Selected excerpt:
Nearly seven years since starting operations, some payments banks have emerged profitable. While question marks over their model remain, they have adopted innovative strategies to acquire and retain customers. The path to convert to small finance banks beckons for some

Salil Panchal
Published: May 18, 2023 03:38:32 PM IST
Updated: May 19, 2023 10:16:19 AM IST

Payments banks: Why they'll be tested as they aim to become bigger & strongerAnubrata Biswas, Managing director and CEO, Airtel Payments Bank
The success of India’s open, free and real-time payment platform, the Unified Payments Interface (UPI), which provides for inter-bank peer-to-peer and person-to-merchant transactions, has been well-documented. UPI currently operates 75 percent of the retail digital payments volume in India, Reserve Bank of India (RBI) data shows, and this will only continue to grow.

Adopting digital financial services to further the goal for financial inclusion remains paramount for the RBI. It has to be achieved under the overarching need to provide a seamless payment experience while ensuring financial security and minimising privacy risks. But in a crowded world where payment aggregators, payment gateways and fintechs are trying to boost transaction volumes to be relevant, it is payments banks (PB) that have an edge over them by owning the customer account.

PBs were set up as niche entities to facilitate small savings, and to provide payments and remittance services to migrant labour, low-income households, small businesses and other unorganised sector entities.

Around six years after most payments banks went live in India, three of the existing six—Airtel Payments Bank, Paytm Payments Bank and Fino Payments Bank—are profitable, according to data available from them and the RBI. India Post Payments Bank is likely to break-even by FY24. The RBI continues to restrain PBs from issuing loans directly, which impacts the ability to earn more interest and their ability to build a sizeable balance sheet.

Data excerpts:
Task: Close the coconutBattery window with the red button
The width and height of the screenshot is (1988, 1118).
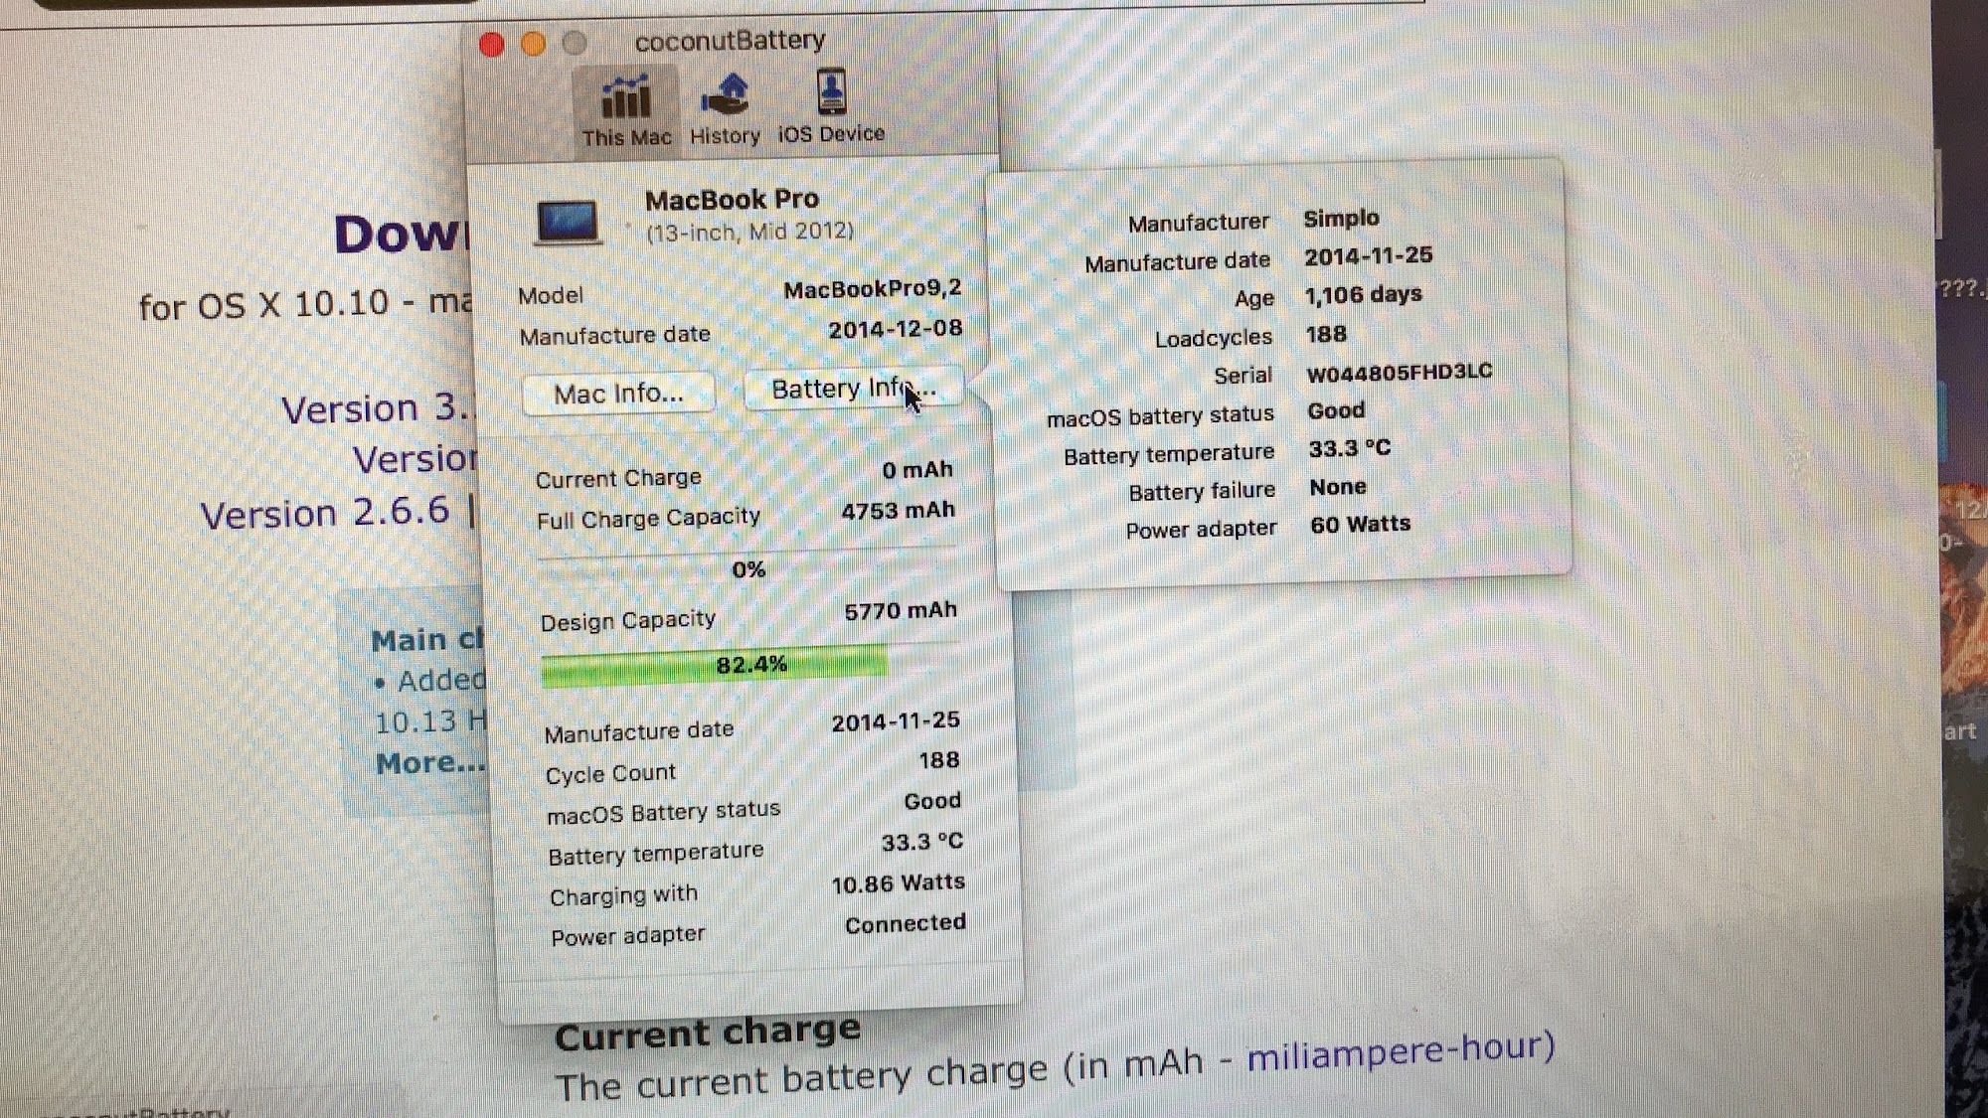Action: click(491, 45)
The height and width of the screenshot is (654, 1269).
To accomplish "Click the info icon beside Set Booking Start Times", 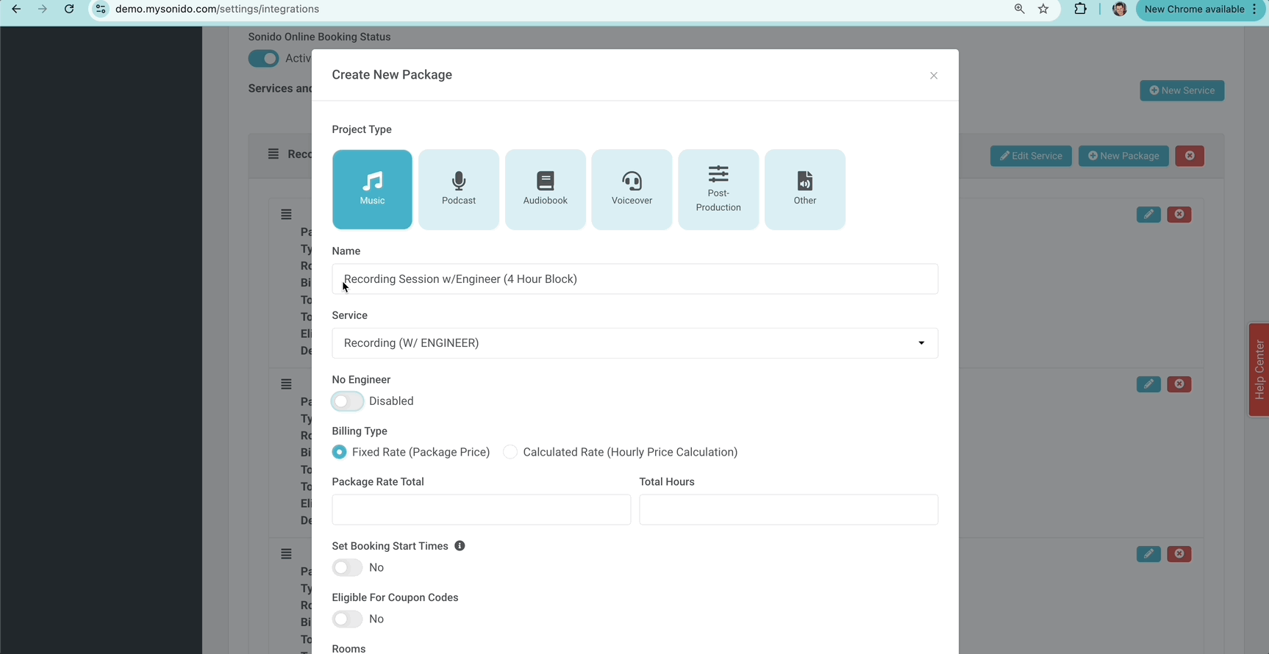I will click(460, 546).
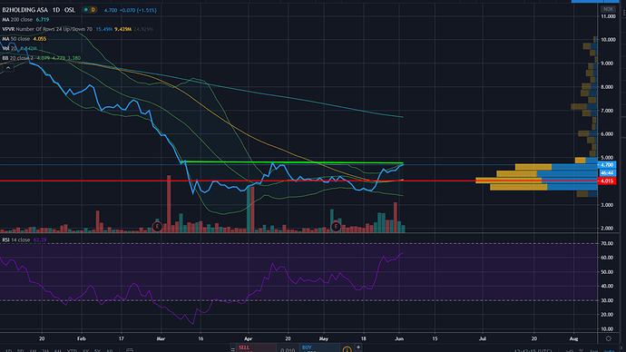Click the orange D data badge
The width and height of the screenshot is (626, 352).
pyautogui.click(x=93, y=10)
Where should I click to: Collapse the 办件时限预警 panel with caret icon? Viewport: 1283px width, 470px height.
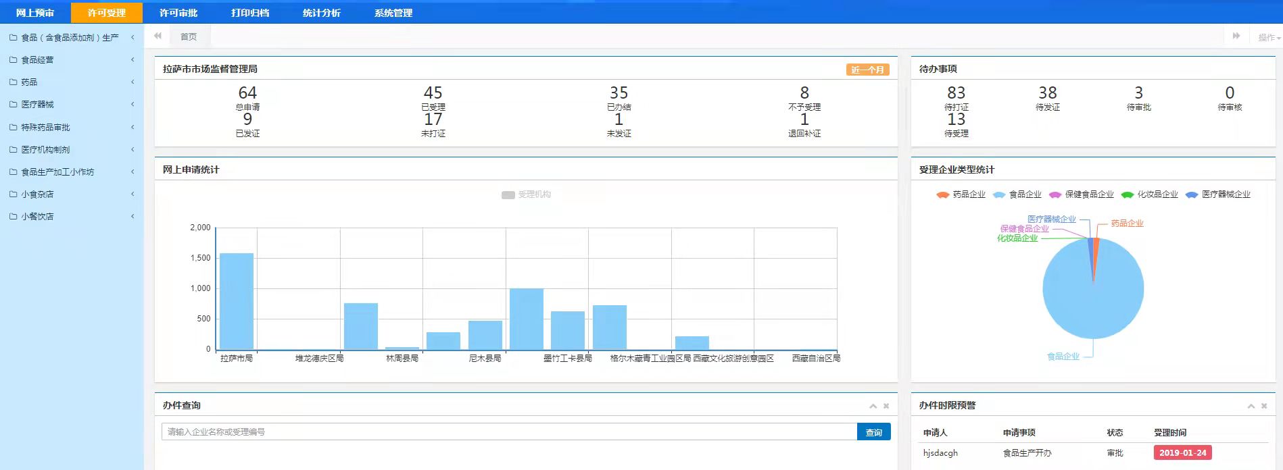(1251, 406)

Problems:
1. From the payments banks article, reproduce word for word the passage starting with "Payments banks: Why" and going on through "continue to grow.".
2. Using the payments banks article, answer these:
(a) What share of India's retail digital payments volume does UPI currently operate?
(b) Which three payments banks are named as profitable?
(c) By when is India Post Payments Bank likely to break even?

Final answers:
1.
Payments banks: Why they'll be tested as they aim to become bigger & strongerAnubrata Biswas, Managing director and CEO, Airtel Payments Bank
The success of India’s open, free and real-time payment platform, the Unified Payments Interface (UPI), which provides for inter-bank peer-to-peer and person-to-merchant transactions, has been well-documented. UPI currently operates 75 percent of the retail digital payments volume in India, Reserve Bank of India (RBI) data shows, and this will only continue to grow.

2.
(a) 75 percent.
(b) Airtel Payments Bank, Paytm Payments Bank and Fino Payments Bank.
(c) By FY24.